Вечеромъ, передъ тѣмъ, какъ ложиться спать, пасторъ замѣтилъ, что жена его сидитъ въ какомъ-то грустномъ раздумьи.
— Что съ тобой?—спросилъ онъ ее.
— Что со мной?—проговорила она.—Да вотъ, я все не могу хорошенько разобраться въ своихъ мысляхъ. Не могу взять въ толкъ того, что ты говорилъ сегодня утромъ… Неужели и въ самомъ дѣлѣ на свѣтѣ такъ много безбожниковъ, и всѣ они будутъ горѣть въ огнѣ вѣчно?.. Подумать только, такъ долго—вѣчно! Нѣтъ, я только слабая, грѣшная душа, какъ и всѣ, но если и у меня не хватило бы духа осудить на вѣчныя муки даже самаго злѣйшаго грѣшника, то какъ же можетъ рѣшиться на это Господь Богъ?! Онъ, вѣдь, безконечно милосердъ и знаетъ, что грѣхъ бываетъ и вольный, и невольный! Нѣтъ, что ты тамъ ни говори, а я не пойму этого никогда!
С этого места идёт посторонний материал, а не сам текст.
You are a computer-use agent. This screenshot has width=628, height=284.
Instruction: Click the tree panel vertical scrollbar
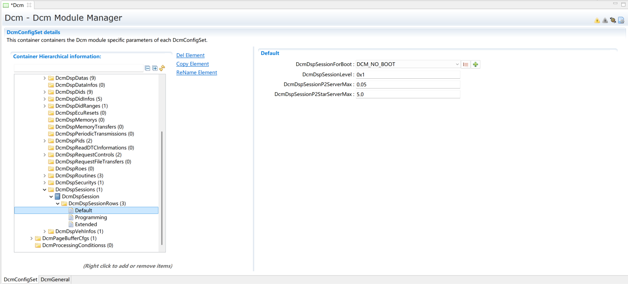[162, 189]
Настала осень; вся листва съ деревьевъ пооблетѣла; серьезный, суровый пасторъ сидѣлъ у постели умирающей. Благочестивая, вѣрующая душа отходила въ другой міръ. Это была жена пастора. И вотъ, очи ея смежилъ вѣчный сонъ.
— Если кого ждетъ за гробомъ вѣчный покой и милость Божія, такъ это тебя!—промолвилъ пасторъ, сложилъ умершей руки и прочелъ надъ ней молитву.
Ее схоронили; двѣ крупныя слезы скатились по щекамъ суроваго пастора. Въ пасторскомъ домѣ стало тихо, пусто,—закатилось его ясное солнышко, умерла его хозяйка.
Ночью надъ головою пастора пронеслась вдругъ холодная струя вѣтра. Онъ открылъ глаза. Комната была словно залита луннымъ свѣтомъ, хотя ночь была не лунная. Свѣтъ этотъ разливала стоявшая у постели прозрачная фигура. Пасторъ увидалъ передъ собою тѣнь своей покойной жены. Она устремила на него скорбный взглядъ и какъ будто хотѣла сказать что-то.
Пасторъ слегка приподнялся, простеръ руки къ призраку и сказалъ: [359]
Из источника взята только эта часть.